Problem description - Rewrite the entries from the line with "Home (19, 719)" up to and including the line with "[Doces Histórias] (118, 130)", changing "Oficinas" to "Cursos" and leaving everything else unchanged.

(Word and item position data)
────────────────────────────────────────

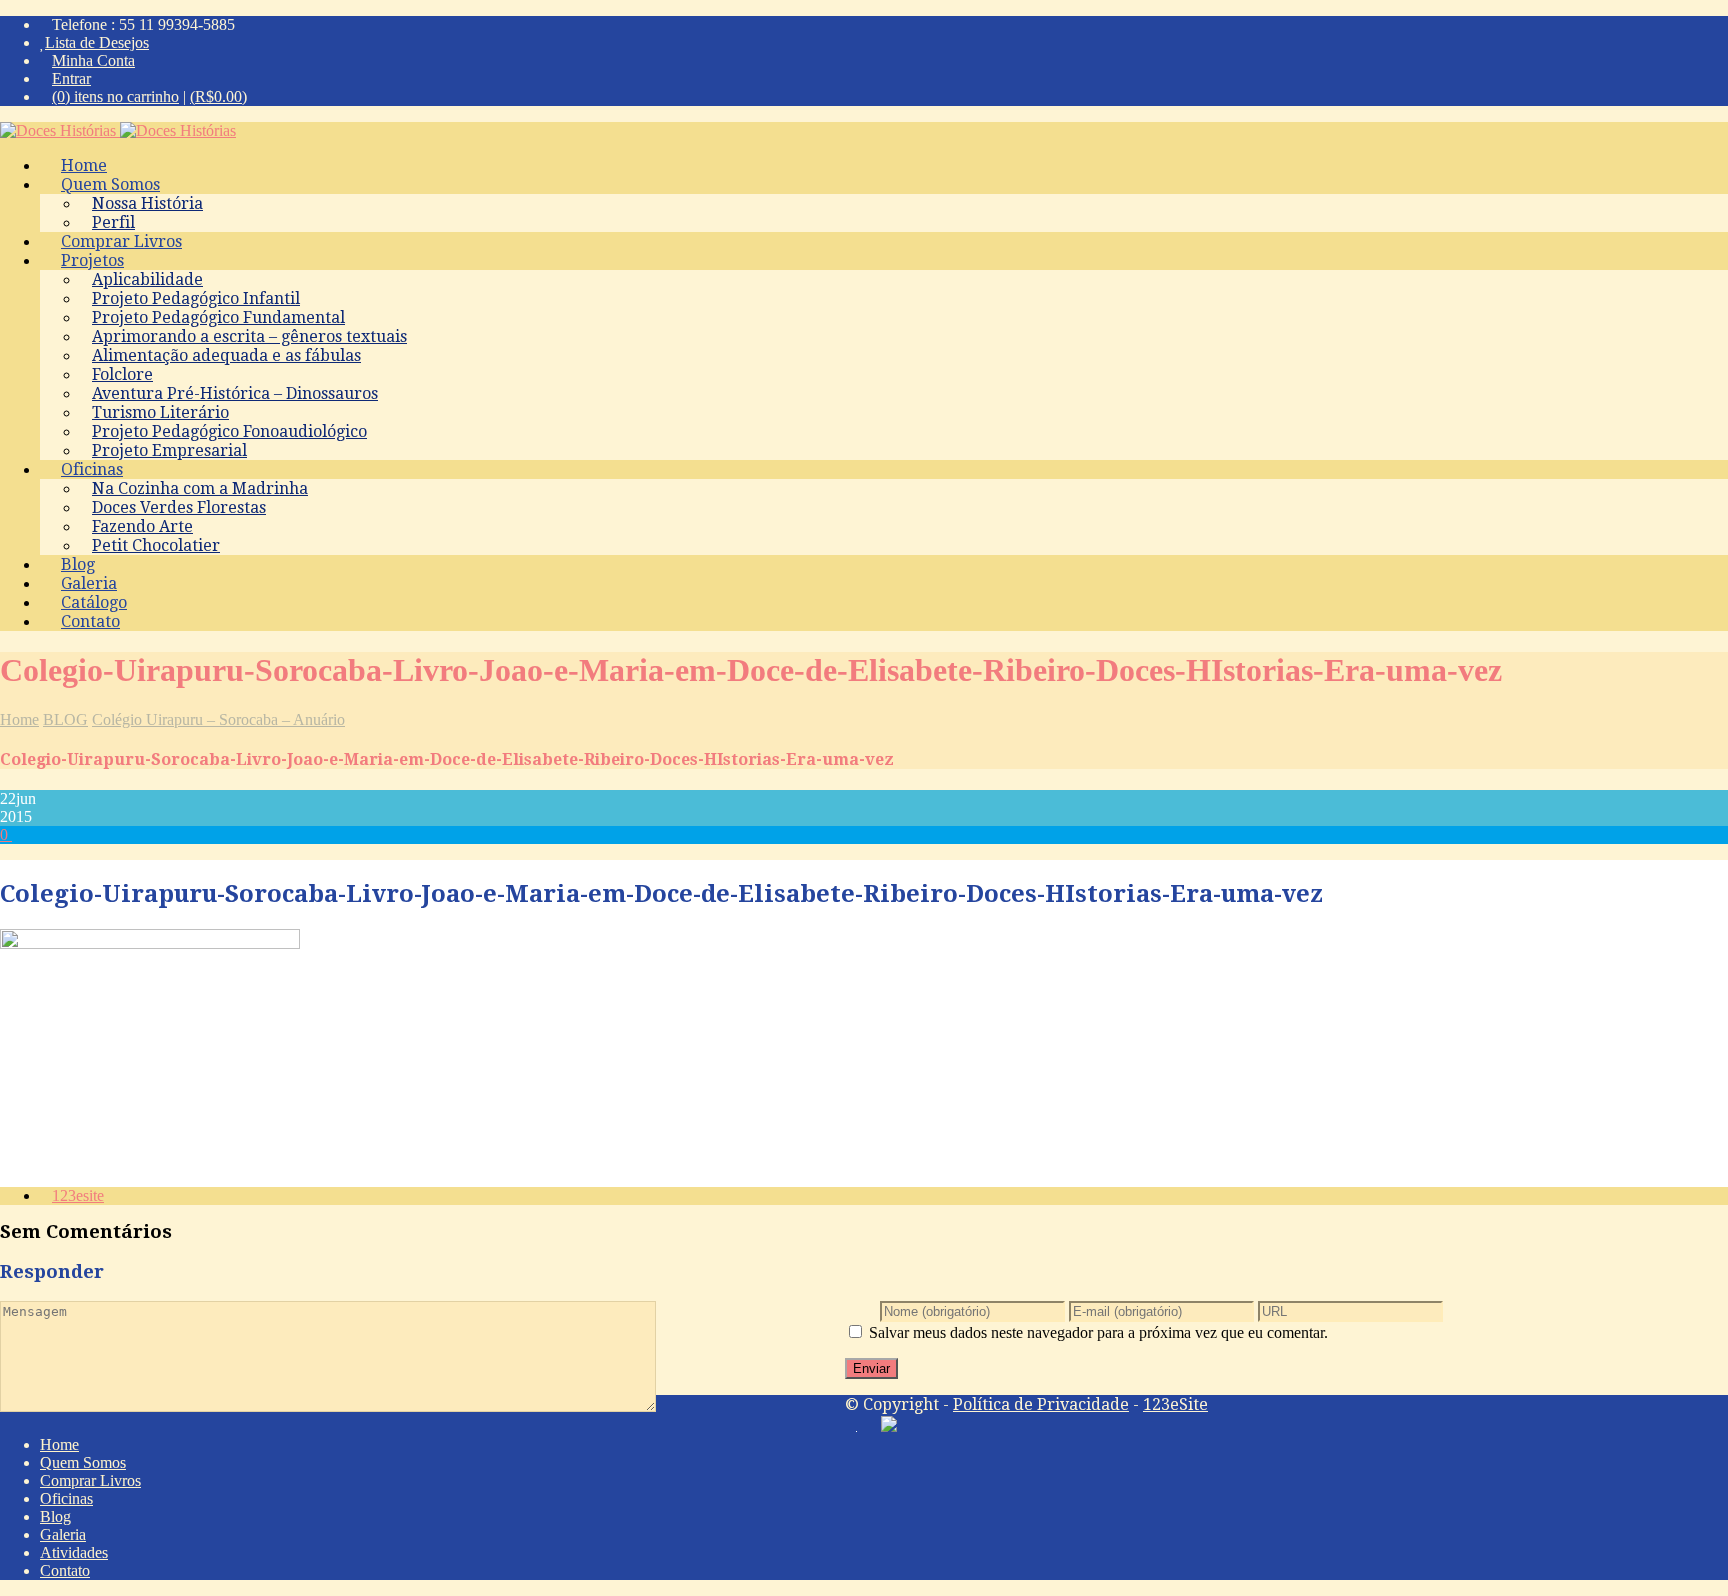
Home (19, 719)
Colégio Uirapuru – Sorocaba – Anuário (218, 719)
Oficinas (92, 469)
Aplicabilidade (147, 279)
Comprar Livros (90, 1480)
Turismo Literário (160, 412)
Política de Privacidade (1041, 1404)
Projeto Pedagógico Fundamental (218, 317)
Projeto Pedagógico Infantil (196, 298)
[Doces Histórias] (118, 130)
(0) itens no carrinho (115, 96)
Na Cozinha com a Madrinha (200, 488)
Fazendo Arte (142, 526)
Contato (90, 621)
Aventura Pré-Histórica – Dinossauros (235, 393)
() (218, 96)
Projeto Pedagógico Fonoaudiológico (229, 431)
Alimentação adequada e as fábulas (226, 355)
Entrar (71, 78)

────────────────────────────────────────

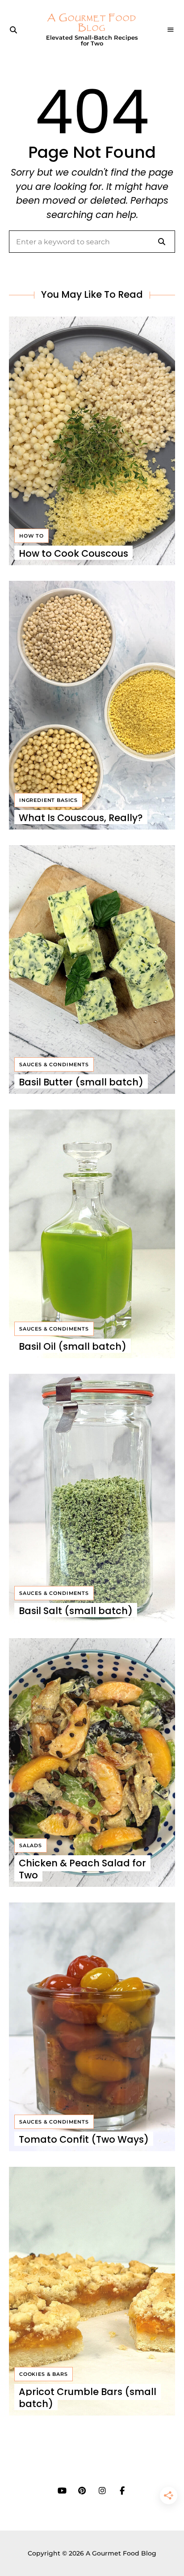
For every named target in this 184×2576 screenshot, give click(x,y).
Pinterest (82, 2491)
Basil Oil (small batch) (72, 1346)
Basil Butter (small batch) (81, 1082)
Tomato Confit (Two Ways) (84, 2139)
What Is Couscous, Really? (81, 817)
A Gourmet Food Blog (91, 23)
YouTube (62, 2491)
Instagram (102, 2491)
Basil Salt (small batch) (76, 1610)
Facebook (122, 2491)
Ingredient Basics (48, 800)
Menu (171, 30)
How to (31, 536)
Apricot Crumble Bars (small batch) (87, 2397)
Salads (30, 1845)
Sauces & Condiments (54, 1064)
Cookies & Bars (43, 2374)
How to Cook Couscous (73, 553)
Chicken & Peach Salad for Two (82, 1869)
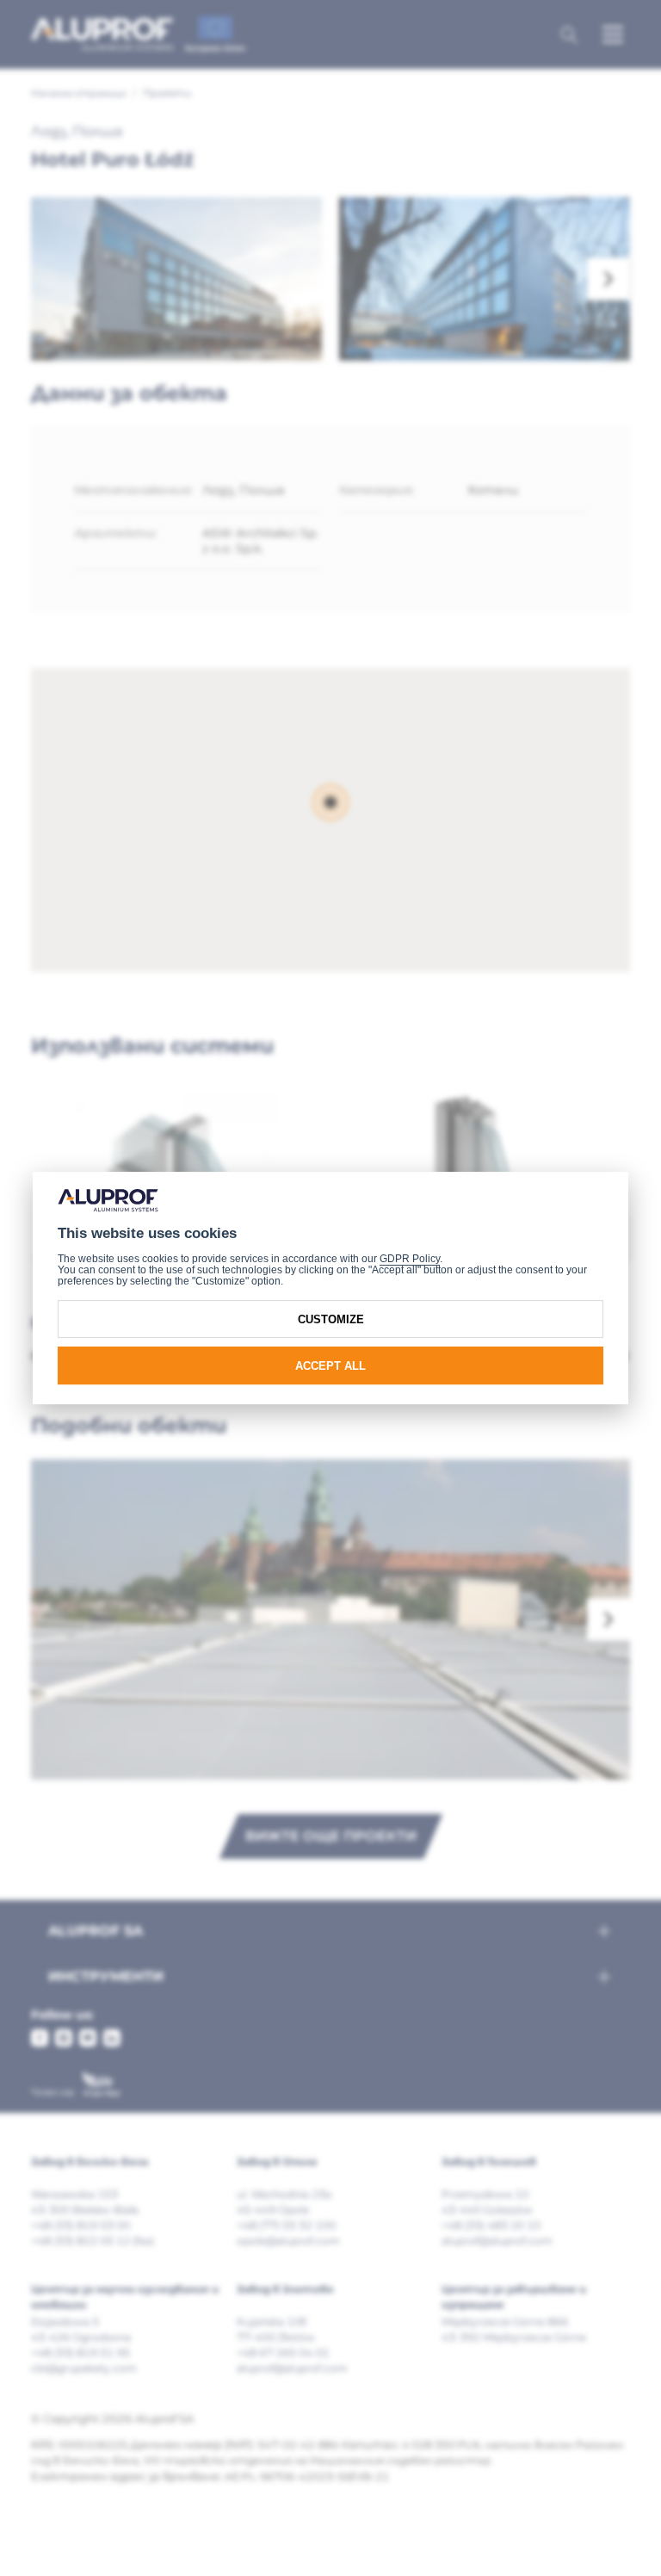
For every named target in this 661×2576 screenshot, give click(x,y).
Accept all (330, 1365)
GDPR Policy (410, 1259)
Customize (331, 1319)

────────────────────────────────────────

Solution for this task -
Home (19, 719)
Colégio Uirapuru – Sorocaba – Anuário (218, 719)
Cursos (92, 469)
Aplicabilidade (147, 279)
Comprar Livros (90, 1480)
Turismo Literário (160, 412)
Política de Privacidade (1041, 1404)
Projeto Pedagógico Fundamental (218, 317)
Projeto Pedagógico Infantil (196, 298)
[Doces Histórias] (118, 130)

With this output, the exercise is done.